EXERCISE OBJECTIVE |
Repeat the lines of the listing from the one containing "Describe the element at coordinates (714, 158)" through the end of the listing, inclusive, with "Identify" changed to "Determine" and nothing else altered.

RECORDS SUPPLIED |

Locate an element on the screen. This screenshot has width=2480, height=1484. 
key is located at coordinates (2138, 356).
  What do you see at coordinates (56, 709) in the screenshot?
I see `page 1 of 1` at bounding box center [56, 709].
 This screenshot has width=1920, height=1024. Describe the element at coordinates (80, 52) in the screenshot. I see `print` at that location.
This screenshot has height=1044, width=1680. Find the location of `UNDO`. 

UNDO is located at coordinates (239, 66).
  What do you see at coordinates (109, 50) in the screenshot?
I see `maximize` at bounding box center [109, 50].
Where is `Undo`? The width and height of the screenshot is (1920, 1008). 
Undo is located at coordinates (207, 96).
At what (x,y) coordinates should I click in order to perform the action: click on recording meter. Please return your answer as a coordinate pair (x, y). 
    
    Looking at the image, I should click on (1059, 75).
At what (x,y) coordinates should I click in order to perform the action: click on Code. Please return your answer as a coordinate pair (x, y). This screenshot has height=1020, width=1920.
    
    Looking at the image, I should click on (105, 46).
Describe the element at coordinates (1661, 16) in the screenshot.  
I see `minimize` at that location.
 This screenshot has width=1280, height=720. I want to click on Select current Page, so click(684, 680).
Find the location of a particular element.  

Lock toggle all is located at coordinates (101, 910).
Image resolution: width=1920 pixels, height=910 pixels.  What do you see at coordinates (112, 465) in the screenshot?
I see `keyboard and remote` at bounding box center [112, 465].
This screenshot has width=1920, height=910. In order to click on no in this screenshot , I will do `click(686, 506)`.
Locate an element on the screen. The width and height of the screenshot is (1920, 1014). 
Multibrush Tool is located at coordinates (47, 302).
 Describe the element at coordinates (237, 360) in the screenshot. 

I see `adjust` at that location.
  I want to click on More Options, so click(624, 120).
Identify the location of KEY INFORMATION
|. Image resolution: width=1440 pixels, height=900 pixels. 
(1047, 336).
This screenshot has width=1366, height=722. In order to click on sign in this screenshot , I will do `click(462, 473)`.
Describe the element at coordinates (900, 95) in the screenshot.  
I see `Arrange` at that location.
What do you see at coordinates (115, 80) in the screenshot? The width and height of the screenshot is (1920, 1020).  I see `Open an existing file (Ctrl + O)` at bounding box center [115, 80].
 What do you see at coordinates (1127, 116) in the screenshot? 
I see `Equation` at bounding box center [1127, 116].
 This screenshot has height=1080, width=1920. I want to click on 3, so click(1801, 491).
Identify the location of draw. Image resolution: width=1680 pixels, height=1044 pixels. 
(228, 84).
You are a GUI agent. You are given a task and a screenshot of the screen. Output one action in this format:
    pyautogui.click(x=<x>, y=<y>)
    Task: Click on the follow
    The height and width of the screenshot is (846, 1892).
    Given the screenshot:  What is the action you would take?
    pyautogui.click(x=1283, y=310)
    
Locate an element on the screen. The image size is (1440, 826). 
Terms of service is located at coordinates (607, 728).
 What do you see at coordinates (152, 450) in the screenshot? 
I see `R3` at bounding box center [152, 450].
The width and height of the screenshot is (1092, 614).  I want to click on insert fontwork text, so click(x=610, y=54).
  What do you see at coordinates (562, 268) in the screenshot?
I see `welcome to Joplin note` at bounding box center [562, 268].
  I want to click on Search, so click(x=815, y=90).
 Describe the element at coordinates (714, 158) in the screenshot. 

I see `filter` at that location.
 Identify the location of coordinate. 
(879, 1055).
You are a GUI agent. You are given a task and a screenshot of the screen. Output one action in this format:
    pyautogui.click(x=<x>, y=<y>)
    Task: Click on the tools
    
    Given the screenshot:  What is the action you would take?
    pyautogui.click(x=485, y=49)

OUTPUT |
 Describe the element at coordinates (714, 158) in the screenshot. 

I see `filter` at that location.
 Determine the location of coordinate. 
(879, 1055).
You are a GUI agent. You are given a task and a screenshot of the screen. Output one action in this format:
    pyautogui.click(x=<x>, y=<y>)
    Task: Click on the tools
    
    Given the screenshot:  What is the action you would take?
    pyautogui.click(x=485, y=49)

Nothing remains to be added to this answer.